中文摘要：

牛血清白蛋白在不同pH的溶液中存在N（Native，pH～7．0），B（Basic，pH～9．0），E（Expanded，pH3．5以下）等几种结构形态．用光谱技术研究了染料甲基（Methyl red，MR）和BSA的结合机理，研究了MK和BSA在不同pH的三酸缓冲溶液中的结构和构象变化，荧光猝灭方法测得两者在pH3．0，4．9，7．0，9．0溶液中结合常数分别为7．544×10^5L／mol，7．594×10^5L／mol，4．728×10^5L／mol，4．880×10^5L／mol；结合位点数分别为17．89，0．9783，3．079，8．865．同步荧光显示MK加入对Tyr残基微环境没有影响，但对Trp残基产生微扰，使其最大发射波长发生蓝移．图5，表1，参20．

英文摘要：

Bovine serum Albumin （BSA） is known to exist as N （Native, pH～7.0）, B （Basic, pH～9.0）, and E （Expanded, pH〈3.5） isomeric forms in the solution of different pH. The reaction mechanism between a dye （Methyl Red） and BSA was investigated by the fluorescence spectra. The structure and conformations of MR and BSA were studied in the Britton-Robison buffer solution.
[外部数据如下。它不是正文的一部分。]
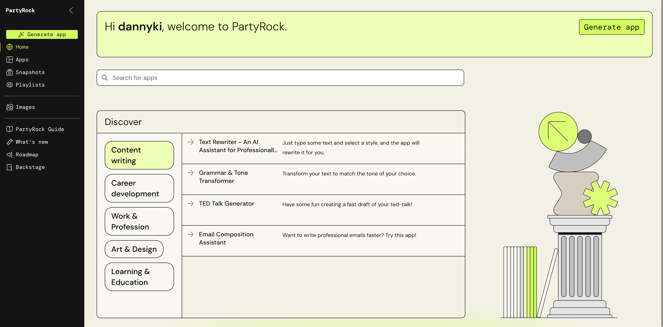
Task: Click the Images icon in sidebar
Action: [x=10, y=107]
To elucidate MR binding behavior of BSA , the binding constant （KA） of MR with these eonformational state of BSA in the solution of pH3.0,4.9,7.0,9.0 by fluorescence quenching were 7.544 ×10^5 L/mol, 7.594 × 10^5 L/mol, 4.728 × 10^5 L/mol and 4.880 × 10^5 L/mol and the number binding sites （n） were 17.89,0.9783,3.079 and 8.865, respectively. The results show that the synchronous fluorescence spectra of Trp have blue shift and are quenched in the presence of MR. While without obvious shift to Tyr, the fluorescence intensity of Tyr decreased when the concentration of MR is lower. 5figs., 1tab., 20refs.